EXCERPTED RECORDS:
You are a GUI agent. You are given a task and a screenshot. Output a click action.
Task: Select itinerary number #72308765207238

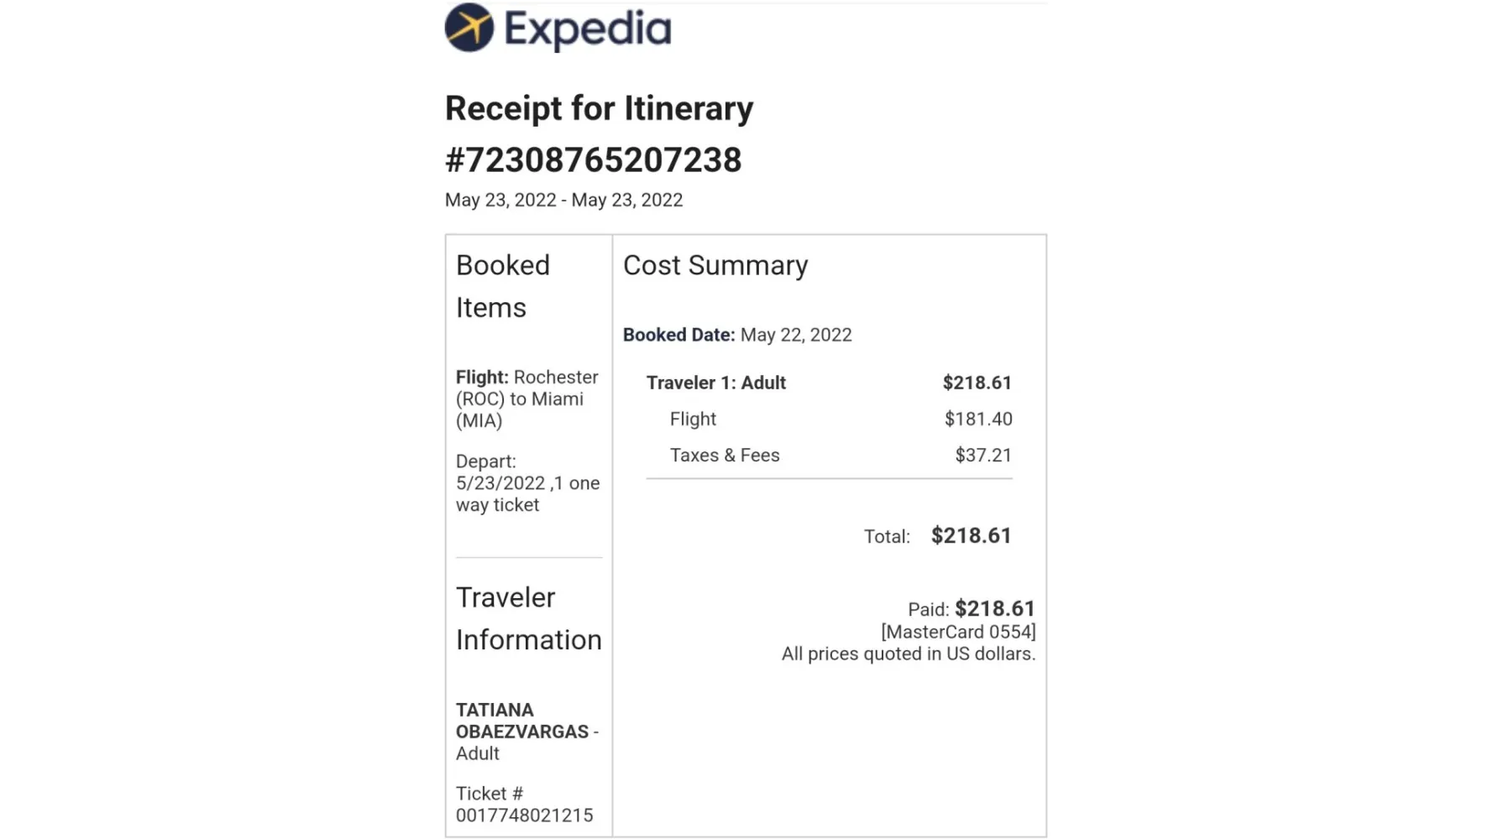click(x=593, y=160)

--

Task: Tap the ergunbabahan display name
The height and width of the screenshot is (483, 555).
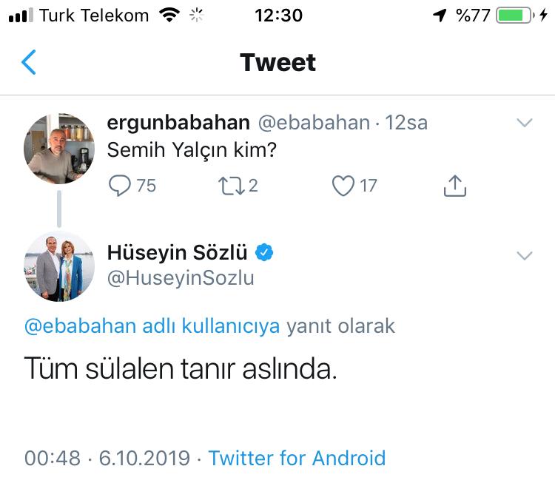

TASK OBJECTIVE:
Line by line, check the listing above for the string "screenshot" and say how many lines have it, giving the number alone.

TASK ANSWER:
2